Yao Tong 🚀

Yao Tong

(she/her)

Professional Summary

I am Yao Tong (童遥), a Ph.D. student in Computer Science at the National University of Singapore, supervised by Prof. Reza Shokri. I received my B.E. in Computer Science and Engineering from The Chinese University of Hong Kong, Shenzhen, where I was advised by Prof. Baoyuan Wu. I also worked with Prof. Mathias Lécuyer as a summer scholar at the University of British Columbia.
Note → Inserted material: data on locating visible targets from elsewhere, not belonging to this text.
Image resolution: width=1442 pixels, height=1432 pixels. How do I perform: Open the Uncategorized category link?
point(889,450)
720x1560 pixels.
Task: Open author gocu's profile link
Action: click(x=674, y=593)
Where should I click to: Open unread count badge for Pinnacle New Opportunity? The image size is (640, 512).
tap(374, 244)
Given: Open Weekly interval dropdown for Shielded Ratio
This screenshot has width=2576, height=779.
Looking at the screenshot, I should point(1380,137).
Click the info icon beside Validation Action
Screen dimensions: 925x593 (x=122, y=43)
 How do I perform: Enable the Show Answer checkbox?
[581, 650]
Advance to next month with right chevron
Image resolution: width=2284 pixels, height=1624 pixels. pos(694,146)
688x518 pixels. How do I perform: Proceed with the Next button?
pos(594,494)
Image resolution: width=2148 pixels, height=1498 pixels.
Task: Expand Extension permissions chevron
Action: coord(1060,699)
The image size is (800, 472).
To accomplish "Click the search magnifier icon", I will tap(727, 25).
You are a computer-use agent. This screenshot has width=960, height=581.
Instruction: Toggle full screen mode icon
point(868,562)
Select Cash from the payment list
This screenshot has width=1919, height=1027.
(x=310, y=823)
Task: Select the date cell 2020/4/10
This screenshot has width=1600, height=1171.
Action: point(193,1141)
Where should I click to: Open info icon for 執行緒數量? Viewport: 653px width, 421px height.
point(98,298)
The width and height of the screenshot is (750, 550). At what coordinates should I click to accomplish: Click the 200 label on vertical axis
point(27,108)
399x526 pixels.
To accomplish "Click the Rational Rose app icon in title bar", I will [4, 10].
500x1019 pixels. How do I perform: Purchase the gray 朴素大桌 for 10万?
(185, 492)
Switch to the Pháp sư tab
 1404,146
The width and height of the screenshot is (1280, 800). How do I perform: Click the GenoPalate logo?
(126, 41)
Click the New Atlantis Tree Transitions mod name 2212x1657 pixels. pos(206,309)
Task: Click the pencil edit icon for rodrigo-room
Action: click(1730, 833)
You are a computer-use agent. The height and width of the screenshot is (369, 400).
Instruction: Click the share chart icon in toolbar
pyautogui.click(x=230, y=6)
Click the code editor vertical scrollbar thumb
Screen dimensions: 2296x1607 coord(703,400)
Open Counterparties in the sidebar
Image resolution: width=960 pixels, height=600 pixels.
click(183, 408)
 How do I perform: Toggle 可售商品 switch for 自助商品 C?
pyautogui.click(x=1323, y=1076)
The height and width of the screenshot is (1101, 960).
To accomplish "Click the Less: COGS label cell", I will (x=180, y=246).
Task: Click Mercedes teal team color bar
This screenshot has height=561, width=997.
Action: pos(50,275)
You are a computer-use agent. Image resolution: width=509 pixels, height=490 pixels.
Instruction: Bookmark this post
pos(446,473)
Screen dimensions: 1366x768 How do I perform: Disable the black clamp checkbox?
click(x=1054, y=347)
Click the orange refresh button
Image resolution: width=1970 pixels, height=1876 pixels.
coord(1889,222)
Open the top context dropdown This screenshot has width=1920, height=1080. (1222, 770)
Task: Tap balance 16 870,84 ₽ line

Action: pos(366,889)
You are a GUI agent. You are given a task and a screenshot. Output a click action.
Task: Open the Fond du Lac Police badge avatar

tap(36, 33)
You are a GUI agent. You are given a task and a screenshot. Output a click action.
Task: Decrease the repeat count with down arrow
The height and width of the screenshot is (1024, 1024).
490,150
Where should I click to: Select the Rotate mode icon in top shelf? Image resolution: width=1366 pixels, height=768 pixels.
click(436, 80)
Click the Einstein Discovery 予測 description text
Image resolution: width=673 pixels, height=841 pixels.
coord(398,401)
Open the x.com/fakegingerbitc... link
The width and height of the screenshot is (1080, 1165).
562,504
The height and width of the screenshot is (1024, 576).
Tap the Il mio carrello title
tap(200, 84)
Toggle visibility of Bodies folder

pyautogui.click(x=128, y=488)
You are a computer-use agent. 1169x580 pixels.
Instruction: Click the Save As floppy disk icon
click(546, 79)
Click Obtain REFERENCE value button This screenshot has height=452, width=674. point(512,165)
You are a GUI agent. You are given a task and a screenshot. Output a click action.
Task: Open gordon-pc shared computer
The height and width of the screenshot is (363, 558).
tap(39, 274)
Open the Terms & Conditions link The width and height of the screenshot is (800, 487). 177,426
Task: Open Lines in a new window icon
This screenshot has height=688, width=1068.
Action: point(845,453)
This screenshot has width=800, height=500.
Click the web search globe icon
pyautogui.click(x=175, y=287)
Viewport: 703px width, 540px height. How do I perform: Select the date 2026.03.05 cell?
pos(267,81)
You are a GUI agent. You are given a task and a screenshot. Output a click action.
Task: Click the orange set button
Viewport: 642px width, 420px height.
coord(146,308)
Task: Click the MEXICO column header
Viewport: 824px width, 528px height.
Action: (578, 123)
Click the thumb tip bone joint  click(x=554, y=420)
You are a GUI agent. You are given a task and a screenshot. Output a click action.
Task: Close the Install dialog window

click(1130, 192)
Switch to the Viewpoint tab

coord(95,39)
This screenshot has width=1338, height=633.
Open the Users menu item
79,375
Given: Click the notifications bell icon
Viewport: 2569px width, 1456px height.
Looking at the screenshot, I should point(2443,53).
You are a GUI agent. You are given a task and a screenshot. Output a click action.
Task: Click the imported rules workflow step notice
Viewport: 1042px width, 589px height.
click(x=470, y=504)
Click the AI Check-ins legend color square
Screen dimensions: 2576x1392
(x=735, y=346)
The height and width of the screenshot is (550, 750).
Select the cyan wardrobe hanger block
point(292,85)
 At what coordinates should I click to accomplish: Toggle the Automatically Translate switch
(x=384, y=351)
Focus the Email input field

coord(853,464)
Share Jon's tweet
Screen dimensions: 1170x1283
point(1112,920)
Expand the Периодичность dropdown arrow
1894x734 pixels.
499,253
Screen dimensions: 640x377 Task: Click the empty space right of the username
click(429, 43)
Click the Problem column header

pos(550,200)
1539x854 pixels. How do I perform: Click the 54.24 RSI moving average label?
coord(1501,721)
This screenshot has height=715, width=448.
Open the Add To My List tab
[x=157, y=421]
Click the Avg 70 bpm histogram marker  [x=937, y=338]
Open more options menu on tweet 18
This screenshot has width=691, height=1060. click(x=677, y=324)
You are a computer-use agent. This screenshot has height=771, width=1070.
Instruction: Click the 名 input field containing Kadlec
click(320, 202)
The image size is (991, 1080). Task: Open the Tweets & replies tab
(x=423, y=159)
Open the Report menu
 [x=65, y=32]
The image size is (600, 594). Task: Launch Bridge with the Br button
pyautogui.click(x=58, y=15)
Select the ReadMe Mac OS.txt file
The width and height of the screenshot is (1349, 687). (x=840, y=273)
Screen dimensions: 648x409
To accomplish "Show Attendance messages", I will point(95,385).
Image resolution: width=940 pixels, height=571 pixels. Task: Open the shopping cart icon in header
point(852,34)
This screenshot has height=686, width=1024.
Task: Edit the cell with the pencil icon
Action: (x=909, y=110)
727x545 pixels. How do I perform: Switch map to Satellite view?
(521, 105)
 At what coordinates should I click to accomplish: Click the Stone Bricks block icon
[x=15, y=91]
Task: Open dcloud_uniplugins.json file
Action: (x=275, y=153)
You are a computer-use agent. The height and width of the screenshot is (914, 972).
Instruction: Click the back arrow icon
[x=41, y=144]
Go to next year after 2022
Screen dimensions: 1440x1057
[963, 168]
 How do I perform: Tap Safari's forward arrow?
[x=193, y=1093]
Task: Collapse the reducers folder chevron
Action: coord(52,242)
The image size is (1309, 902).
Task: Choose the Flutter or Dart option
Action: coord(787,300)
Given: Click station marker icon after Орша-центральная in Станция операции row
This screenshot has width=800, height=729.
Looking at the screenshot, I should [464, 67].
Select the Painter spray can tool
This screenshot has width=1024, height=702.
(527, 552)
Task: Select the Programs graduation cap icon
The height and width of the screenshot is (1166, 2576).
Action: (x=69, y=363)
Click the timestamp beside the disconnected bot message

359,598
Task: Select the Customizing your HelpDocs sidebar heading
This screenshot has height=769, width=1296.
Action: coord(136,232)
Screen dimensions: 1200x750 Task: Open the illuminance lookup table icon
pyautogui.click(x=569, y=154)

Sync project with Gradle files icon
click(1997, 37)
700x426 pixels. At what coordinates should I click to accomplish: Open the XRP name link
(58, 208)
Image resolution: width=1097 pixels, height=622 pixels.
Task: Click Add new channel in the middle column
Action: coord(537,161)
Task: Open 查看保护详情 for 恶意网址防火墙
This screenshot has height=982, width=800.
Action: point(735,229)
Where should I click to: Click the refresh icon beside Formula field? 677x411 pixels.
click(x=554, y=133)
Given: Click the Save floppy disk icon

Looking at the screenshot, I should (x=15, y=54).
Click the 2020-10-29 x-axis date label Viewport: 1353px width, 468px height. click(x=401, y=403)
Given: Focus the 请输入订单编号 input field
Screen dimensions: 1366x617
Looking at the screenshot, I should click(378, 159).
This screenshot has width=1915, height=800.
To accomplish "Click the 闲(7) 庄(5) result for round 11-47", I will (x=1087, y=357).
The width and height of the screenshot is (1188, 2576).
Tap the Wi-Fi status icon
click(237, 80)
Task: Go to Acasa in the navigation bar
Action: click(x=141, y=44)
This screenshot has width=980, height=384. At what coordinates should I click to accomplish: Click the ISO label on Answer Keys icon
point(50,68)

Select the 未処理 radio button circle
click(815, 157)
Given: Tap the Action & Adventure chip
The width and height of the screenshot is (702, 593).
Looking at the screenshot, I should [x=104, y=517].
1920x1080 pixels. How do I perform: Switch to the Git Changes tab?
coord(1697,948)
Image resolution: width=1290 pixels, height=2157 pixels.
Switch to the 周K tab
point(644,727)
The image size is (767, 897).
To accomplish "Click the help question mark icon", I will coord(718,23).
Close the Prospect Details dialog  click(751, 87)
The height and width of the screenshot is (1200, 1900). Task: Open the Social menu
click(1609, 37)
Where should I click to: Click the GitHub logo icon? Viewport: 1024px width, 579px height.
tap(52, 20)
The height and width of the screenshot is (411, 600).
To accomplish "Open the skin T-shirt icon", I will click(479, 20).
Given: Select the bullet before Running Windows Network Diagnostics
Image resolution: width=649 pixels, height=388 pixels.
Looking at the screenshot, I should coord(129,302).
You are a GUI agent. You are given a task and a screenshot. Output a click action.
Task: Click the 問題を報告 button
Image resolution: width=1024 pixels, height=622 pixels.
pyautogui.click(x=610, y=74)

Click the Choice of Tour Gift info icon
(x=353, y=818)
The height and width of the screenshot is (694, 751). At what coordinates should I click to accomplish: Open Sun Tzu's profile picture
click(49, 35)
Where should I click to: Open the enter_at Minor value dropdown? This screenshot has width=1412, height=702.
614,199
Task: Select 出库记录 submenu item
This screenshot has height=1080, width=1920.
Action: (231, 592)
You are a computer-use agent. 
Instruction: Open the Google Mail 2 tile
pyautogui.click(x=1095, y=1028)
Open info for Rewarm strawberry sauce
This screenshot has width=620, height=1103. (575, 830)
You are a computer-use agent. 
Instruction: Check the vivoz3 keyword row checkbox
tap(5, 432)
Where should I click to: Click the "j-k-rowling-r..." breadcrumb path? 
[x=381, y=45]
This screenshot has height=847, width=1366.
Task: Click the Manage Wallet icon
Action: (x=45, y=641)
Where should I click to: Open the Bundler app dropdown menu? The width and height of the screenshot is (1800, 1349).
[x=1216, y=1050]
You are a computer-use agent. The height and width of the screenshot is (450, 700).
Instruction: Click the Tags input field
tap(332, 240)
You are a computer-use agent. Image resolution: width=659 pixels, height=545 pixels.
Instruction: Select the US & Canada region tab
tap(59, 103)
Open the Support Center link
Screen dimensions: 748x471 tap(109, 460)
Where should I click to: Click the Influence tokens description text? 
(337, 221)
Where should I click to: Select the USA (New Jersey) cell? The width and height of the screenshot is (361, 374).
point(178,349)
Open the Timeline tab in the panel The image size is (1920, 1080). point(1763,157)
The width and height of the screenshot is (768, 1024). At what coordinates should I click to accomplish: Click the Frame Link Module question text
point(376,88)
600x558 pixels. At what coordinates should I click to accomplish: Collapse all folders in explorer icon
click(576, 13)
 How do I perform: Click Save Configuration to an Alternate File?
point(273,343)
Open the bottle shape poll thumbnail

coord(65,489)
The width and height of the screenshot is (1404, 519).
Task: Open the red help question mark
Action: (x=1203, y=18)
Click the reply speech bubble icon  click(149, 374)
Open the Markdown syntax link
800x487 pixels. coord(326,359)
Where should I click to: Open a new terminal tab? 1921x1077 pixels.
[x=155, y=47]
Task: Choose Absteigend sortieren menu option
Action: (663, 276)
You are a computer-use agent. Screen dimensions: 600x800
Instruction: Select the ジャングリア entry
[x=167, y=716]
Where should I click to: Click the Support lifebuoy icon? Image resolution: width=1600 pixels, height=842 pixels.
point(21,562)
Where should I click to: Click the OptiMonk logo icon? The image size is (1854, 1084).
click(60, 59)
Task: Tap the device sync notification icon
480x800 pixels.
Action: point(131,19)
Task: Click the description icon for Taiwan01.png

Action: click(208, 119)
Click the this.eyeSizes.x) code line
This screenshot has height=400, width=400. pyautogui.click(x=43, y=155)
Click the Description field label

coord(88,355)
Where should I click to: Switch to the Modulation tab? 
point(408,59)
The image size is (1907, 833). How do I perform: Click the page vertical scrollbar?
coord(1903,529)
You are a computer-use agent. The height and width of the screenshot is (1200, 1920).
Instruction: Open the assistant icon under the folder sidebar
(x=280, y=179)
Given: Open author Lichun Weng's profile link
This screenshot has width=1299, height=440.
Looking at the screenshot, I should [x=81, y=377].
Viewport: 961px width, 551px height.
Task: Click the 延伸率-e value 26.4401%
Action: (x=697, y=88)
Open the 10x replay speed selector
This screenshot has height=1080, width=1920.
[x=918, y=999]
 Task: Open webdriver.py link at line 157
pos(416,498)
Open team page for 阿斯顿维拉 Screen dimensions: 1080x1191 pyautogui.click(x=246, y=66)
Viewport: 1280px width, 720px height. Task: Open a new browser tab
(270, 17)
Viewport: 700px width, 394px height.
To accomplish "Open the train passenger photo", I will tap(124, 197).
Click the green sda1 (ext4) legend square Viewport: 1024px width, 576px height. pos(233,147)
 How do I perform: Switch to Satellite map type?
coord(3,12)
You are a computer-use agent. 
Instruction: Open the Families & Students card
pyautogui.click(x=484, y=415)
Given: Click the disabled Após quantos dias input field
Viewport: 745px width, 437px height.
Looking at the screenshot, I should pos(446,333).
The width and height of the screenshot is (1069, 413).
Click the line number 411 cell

My research interests focus on understanding the capabilities and behaviors of large language models (LLMs) and mitigating catastrophic risks in AI. Recently, my work has centered on:

  • Evaluating and understanding LLM behaviors: hallucination, memorization, and extrapolative generalization
  • Copyright protection: developing verification methods for private data, model-generated works, and model architectures
Recent Papers
(2025). Decomposing Extrapolative Problem Solving: Spatial Transfer and Length Scaling with Map Worlds.
(2025). SeedPrints: Fingerprints Can Even Tell Which Seed Your Large Language Model Was Trained From. In Lock-LLM NeuriPS Workshop 2025.
(2025). When Transformers Can (or Can’t) Generalize Compositionally? A Data-Distribution Perspective. In NeuriPS WCTD Workshop 2025.
(2025). Cut the Deadwood Out: Training-Free Backdoor Purification via Guided Module Substitution. In Findings of Association for Computational Linguistics EMNLP 2025.
(2024). How much of my dataset did you use? Quantitative Data Usage Inference in Machine Learning. In ICLR 2025 [Oral Presentation (Top ∼1.5% among submissions)].